Synthesis of a novel PEGDGA-coated hPAMAM complex as an efficient and biocompatible gene delivery vector: an in vitro and in vivo study.

hPAMAM/DNA polyplexes, compared to viral vectors, display unique characteristics including more safety, less immune response outcomes, a simpler synthesis and an easier process. Given the importance of these polymers, hPAMAM coated with the PEGDGA copolymer was developed as a promising non-viral gene carrier. In the present study, a new complex of hPAMAM, PEGDGA-modified hyperbranched polyamidoamine (hPAMAM), was established as a versatile non-viral gene vector. The hPAMAM polymer was synthesized by using a modified one-pot method. The resulting hPAMAM-PEGDGA polymer was able to efficiently protect encapsulated-DNA against degradation for over 2 h.

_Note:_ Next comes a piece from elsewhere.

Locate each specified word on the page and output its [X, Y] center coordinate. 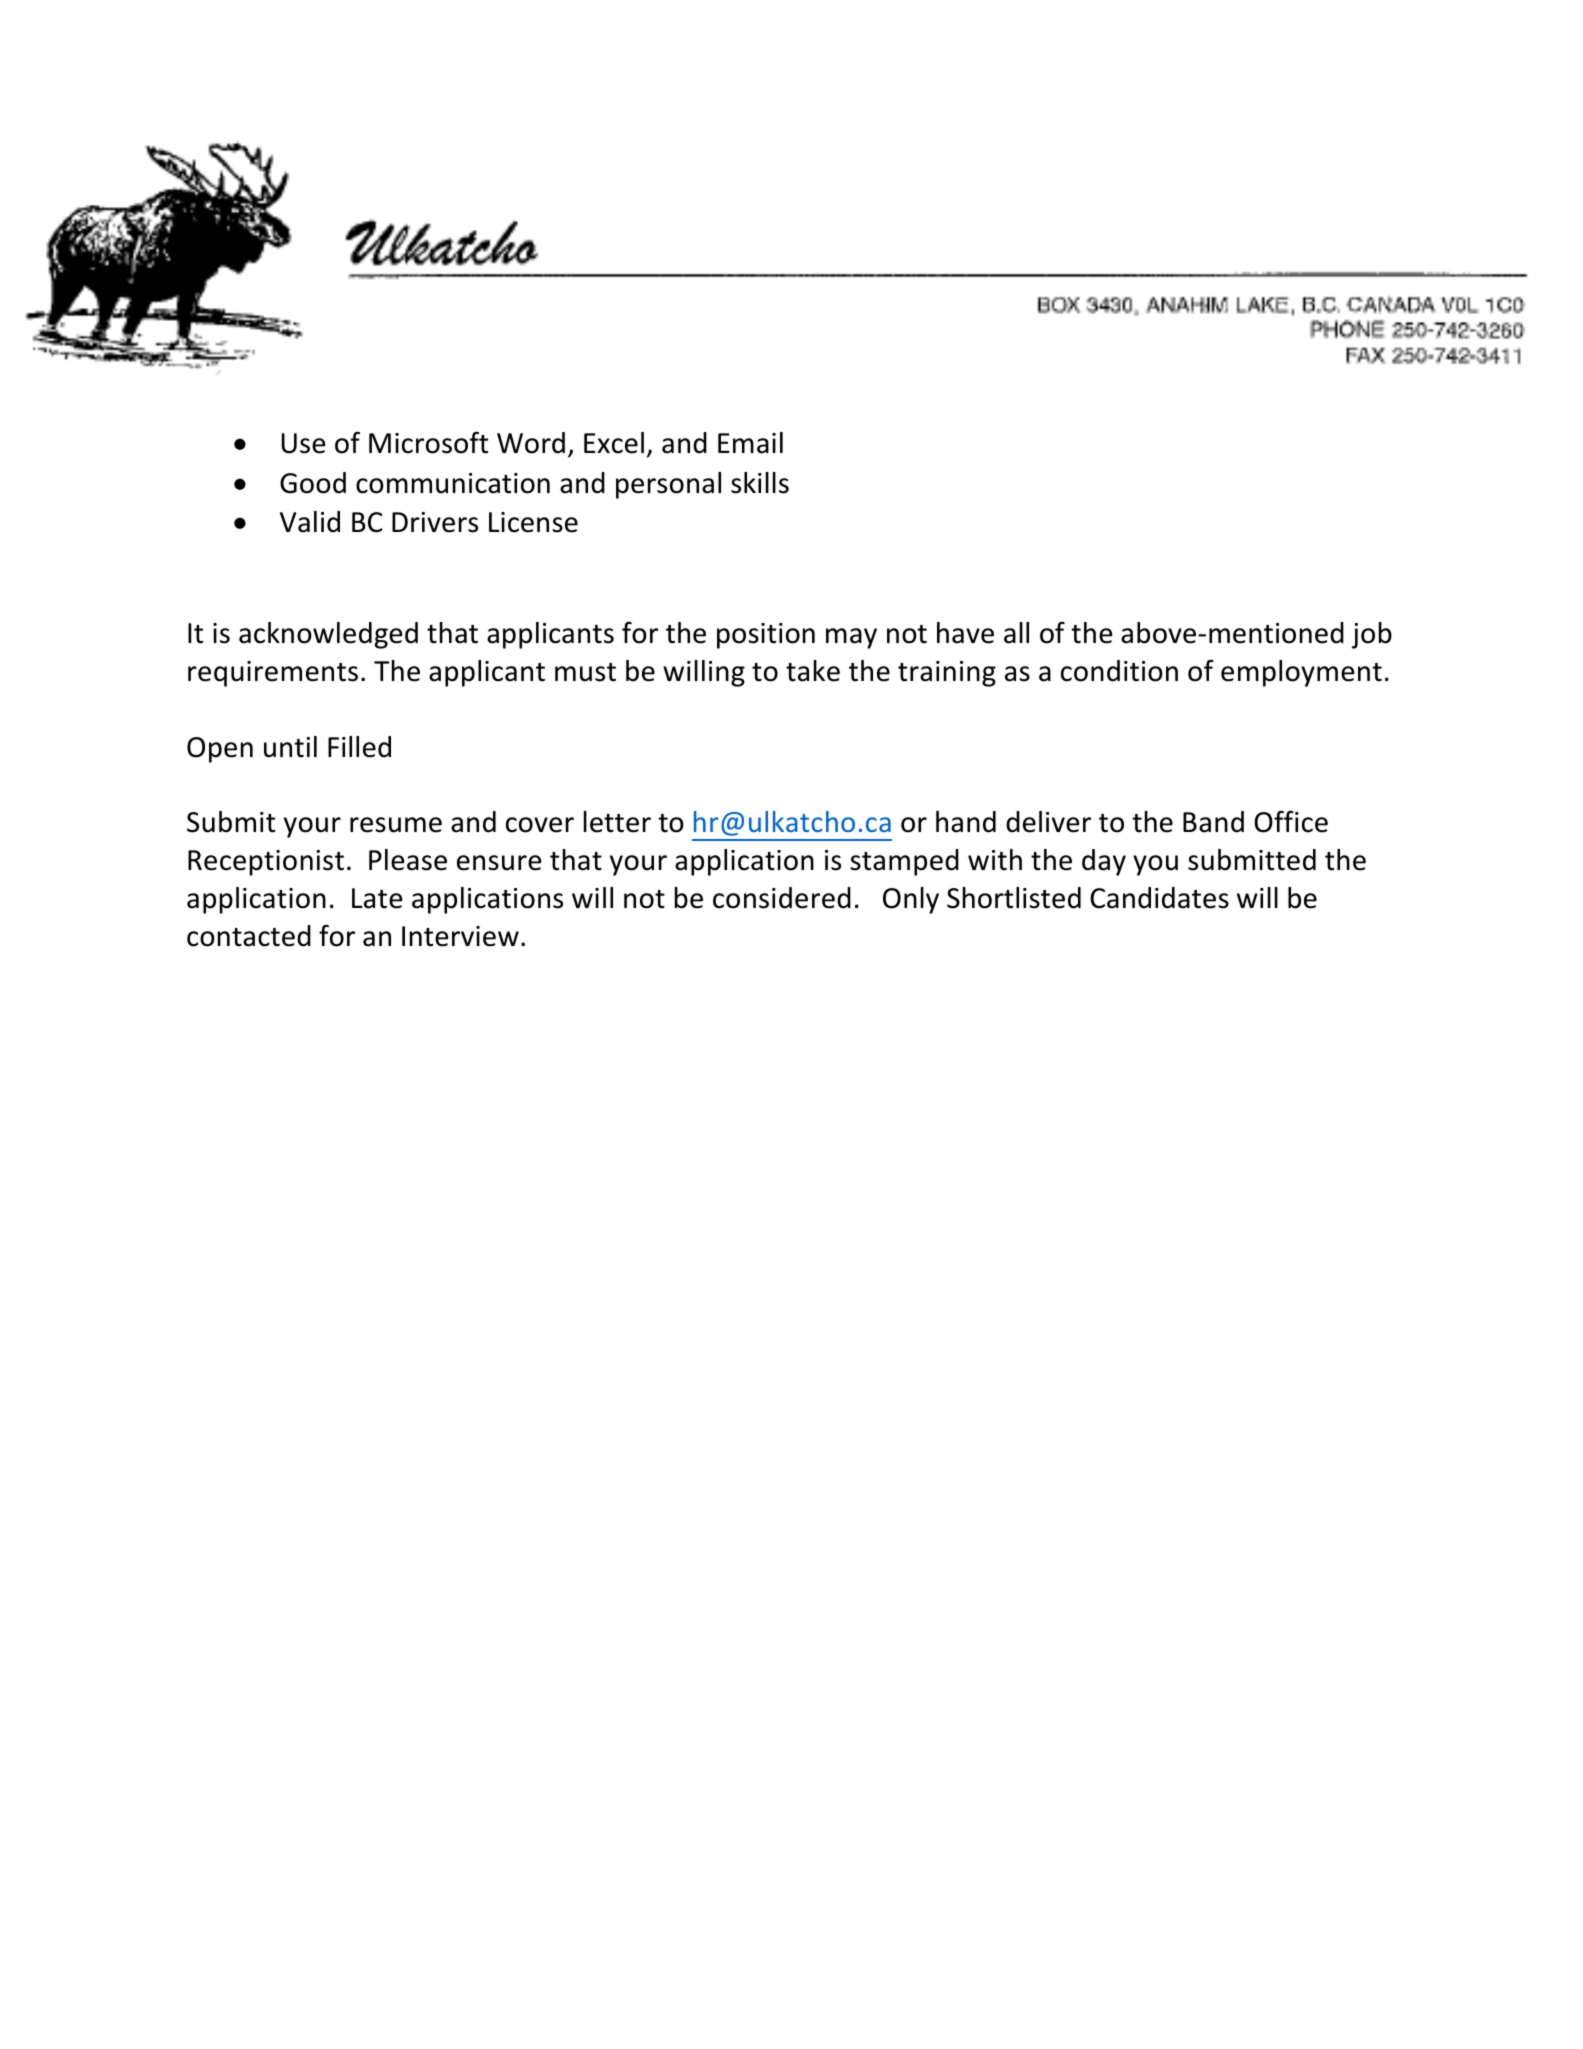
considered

In addition to low cytotoxicity, the transfection efficiency of hPAMAM-PEGDGA represented much higher (p < 0.05) than that of Lipofectamine 2000 in both MCF7 and MDA-MB231 cells (an approximately 4.5-fold increase). Cellular uptake of hPAMAM-PEGDGA in MDA-MB231 cells, 254.79 ± 2.1, was significantly higher than that in MCF7 cells, 51.61 ± 6.1 (p < 0.05). EMA-labeled DNA can be clearly observed in the tumor tissue of mice receiving hPAMAM-PEGDGA/EMA-labeled DNA. However, a significant number of fluorescent spots can be found in the tumor tissue of mice receiving hPAMAM/DNA, when compared to those treated with naked hPAMAM/DNA. It has been observed that GFP is expressed more highly in hPAMAM-PEGDGA/EMA-labeled/DNA than the one in PAMAM/DNA. The results indicated that hPAMAM-PEGDGA-mediated gene delivery to breast cancer cells is a feasible and effective strategy that may offer a new therapeutic avenue as a non-viral gene delivery carrier. Notably, According to these findings, this newly-introduced copolymer, the hPAMAM-PEGDGA complex, has proved to be a promising strategy for drug or gene delivery to tissues or cell types of interest, particularly to triple-negative breast cancer.